[BDCSG2008] NSF Plans for Supporting Data Intensive Computing (Jeannette Wing and Christophe Bisciglia)

NSF listens at you academics. Jeannete opens the floor with this claim. Questions: What are the limitations of this modeling paradigm (data-intensive one)? What are meaningful metrics of performance here? What about security processes and data on a shared resource? How can we reduce power consumption? Can this parading problem not possible otherwise, or simplify them, or open the door to new applications? NSF rolling out cluster exploratory program, also going to roll out a new solicitation for Data-Intensive Computing. Also emphasizing from data to knowledge, since scientist are throwing it away. This is a great opportunity for collaborative efforts between CS and scientist. NSF goal: provide access to cluster resource and access to massive data sets.

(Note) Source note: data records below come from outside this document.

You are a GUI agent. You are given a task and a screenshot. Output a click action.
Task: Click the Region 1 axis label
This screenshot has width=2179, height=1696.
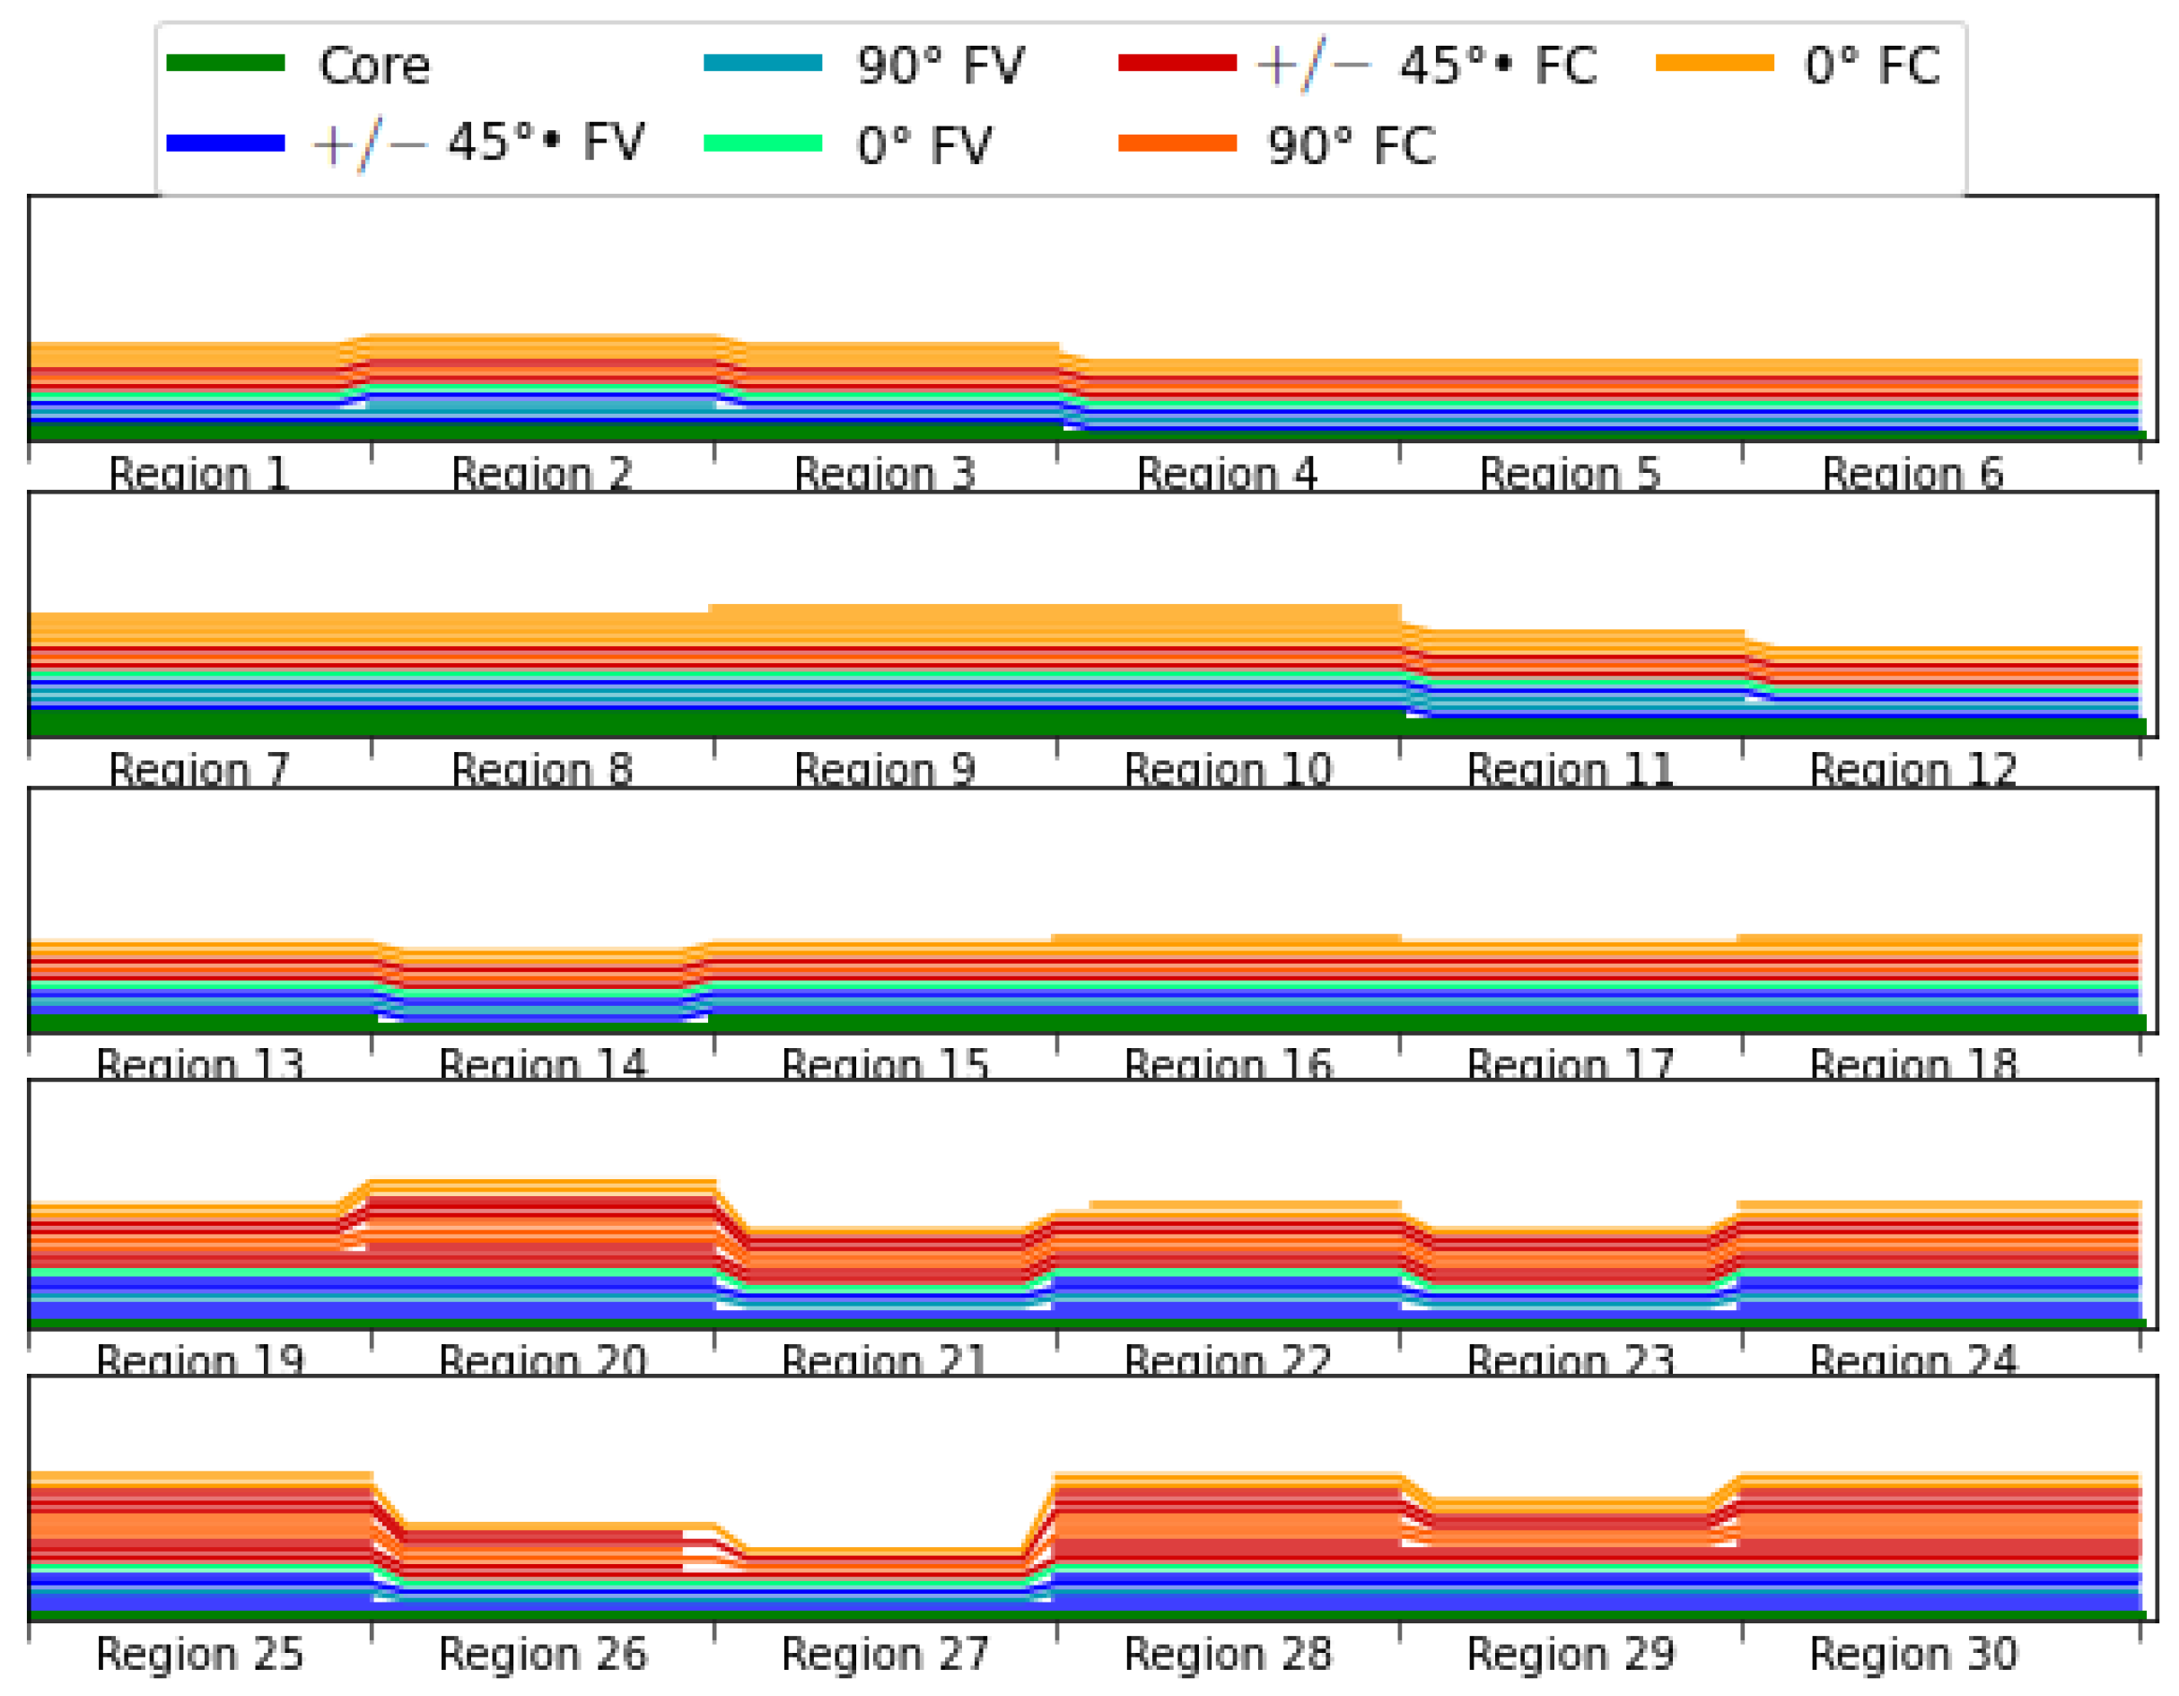(x=199, y=473)
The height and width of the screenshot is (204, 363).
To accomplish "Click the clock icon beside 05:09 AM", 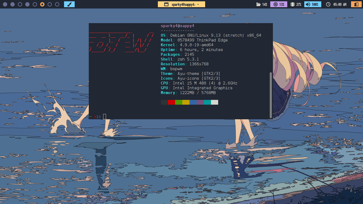I will coord(328,4).
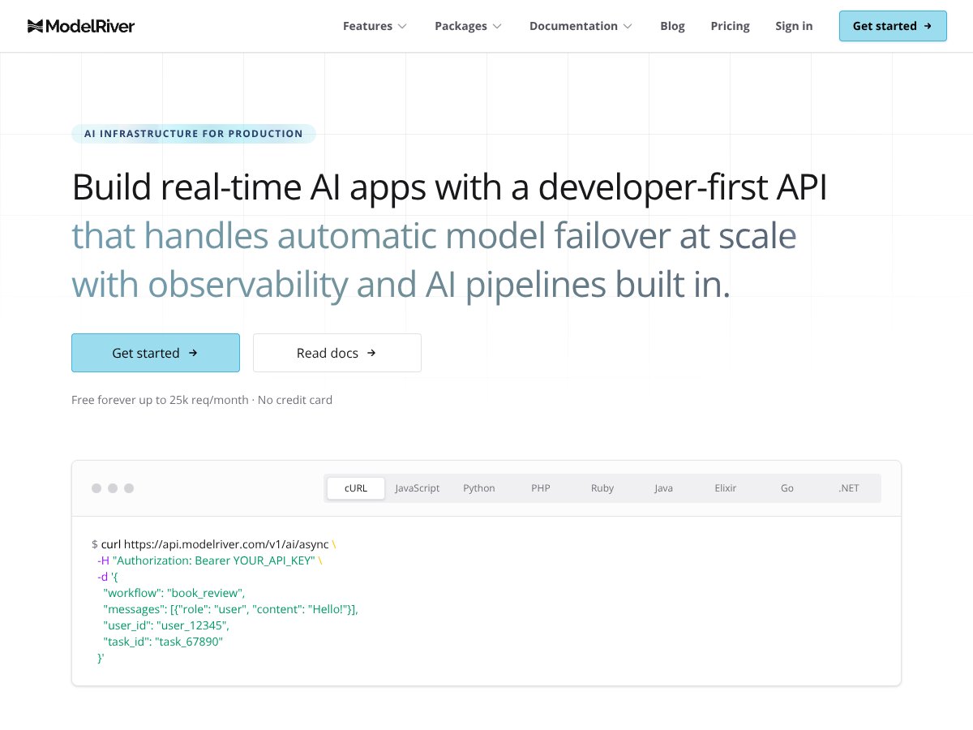
Task: Click the Read docs button
Action: [x=336, y=353]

Google and IBM rolling out the cluster (for academics). NSF will roll out a cluster exploratory will be the solicitation program announced yesterday to distribute access to the cluster and research grants. Review of Christophe experience on teaching a class about clustering, and he realized that providing away computer cycles is more valuable than plain grant money. It runs on Hadoop. The cluster will be allocate by rack weeks, 5 Terabytes and priority on 80 processes (but still people there and lower priority and large data sets). And since the reviewing was not Google expertise they reach to NSF to use it. Googler to start collaborations and IBM will also help providing support for it. Jeannette claiming this is a new model, but NSF is open for new model and other partners.